[DOCUMENT EXCERPT]
Emergent abilities are skills that suddenly and unpredictably show up (emerge) in AI systems. In the past year, emergent abilities have gained significant attention as intelligent machines acquire more skills and our understanding of what’s happening inside them grows more opaque.

Schaeffer isn’t downplaying the breakneck progress of artificial intelligence. Nor is he saying that emergent abilities aren’t possible or even happening. His research shows that many of the current claims of emergence appear to be the result of a skewed way of measuring the phenomenon. If this is the case, we could be in a bigger pickle in terms of AI safety and alignment if our detection methods for emergent abilities are flawed.

Emergent Abilities (a.k.a emergent capabilities or emergent properties) was a term introduced in a 2022 paper by researchers at Google Brain, DeepMind and Stanford. Schaeffer noticed their study used an extreme, all-or-nothing method of measuring emergent abilities. If the AI wasn’t perfect, an emergent ability wasn’t clocked until it was perfect. This might make a new skill look like it emerged sharply and unpredictably when the AI was actually improving at tasks at a steady rate.

When asked for comment, the researchers who first reported emergent abilities commended Schaeffer and his team’s skepticism and well-executed analysis. They maintain that there’s still compelling evidence of qualitative changes that come from scaling these AI language models.

[DATA SEGMENT]
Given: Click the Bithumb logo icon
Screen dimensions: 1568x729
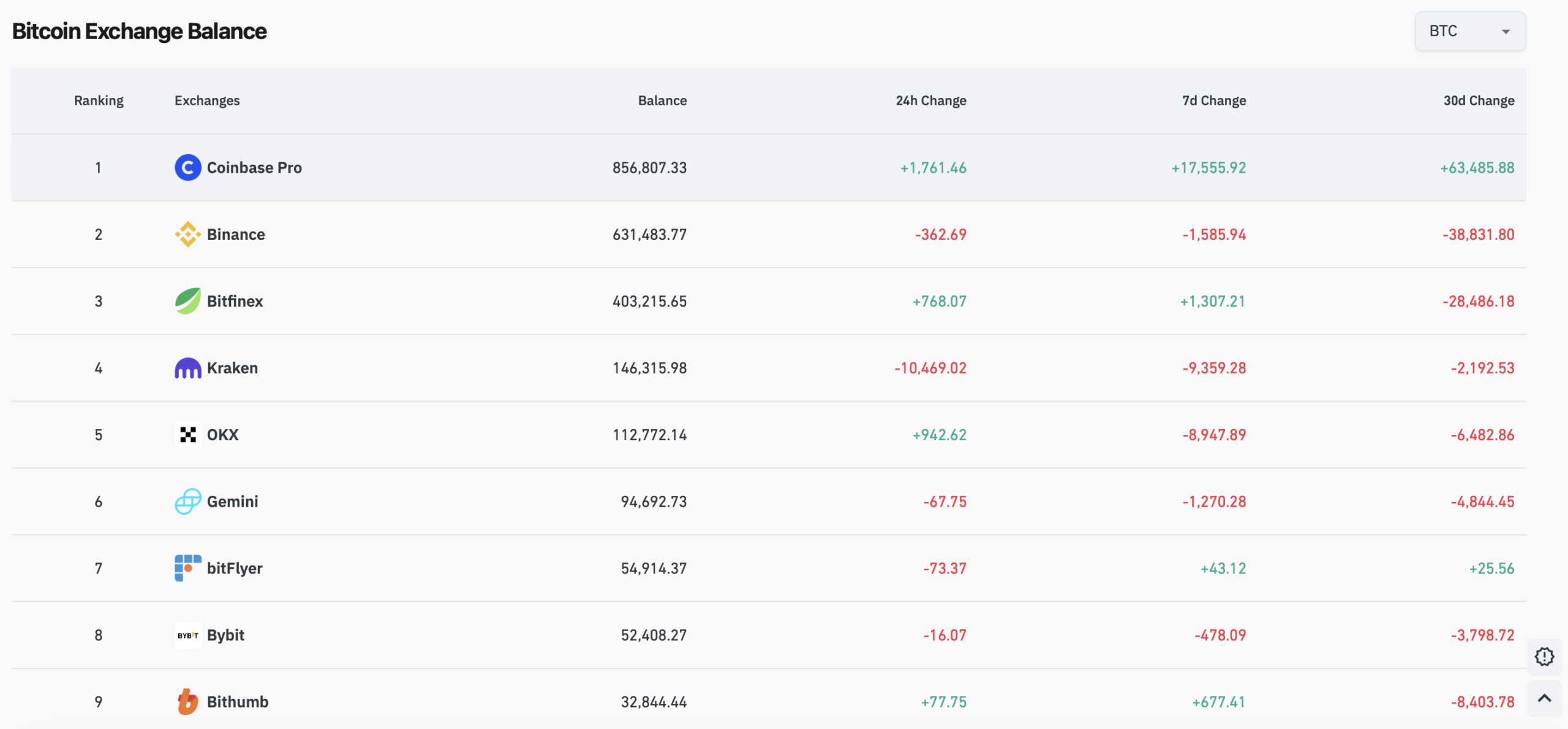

[TO DO] Retype the part of the emergent abilities text that starts at "Emergent Abilities (a.k.a" and ends at "AI language models.".

[RESULT FOR THIS EXERCISE]
Emergent Abilities (a.k.a emergent capabilities or emergent properties) was a term introduced in a 2022 paper by researchers at Google Brain, DeepMind and Stanford. Schaeffer noticed their study used an extreme, all-or-nothing method of measuring emergent abilities. If the AI wasn’t perfect, an emergent ability wasn’t clocked until it was perfect. This might make a new skill look like it emerged sharply and unpredictably when the AI was actually improving at tasks at a steady rate.

When asked for comment, the researchers who first reported emergent abilities commended Schaeffer and his team’s skepticism and well-executed analysis. They maintain that there’s still compelling evidence of qualitative changes that come from scaling these AI language models.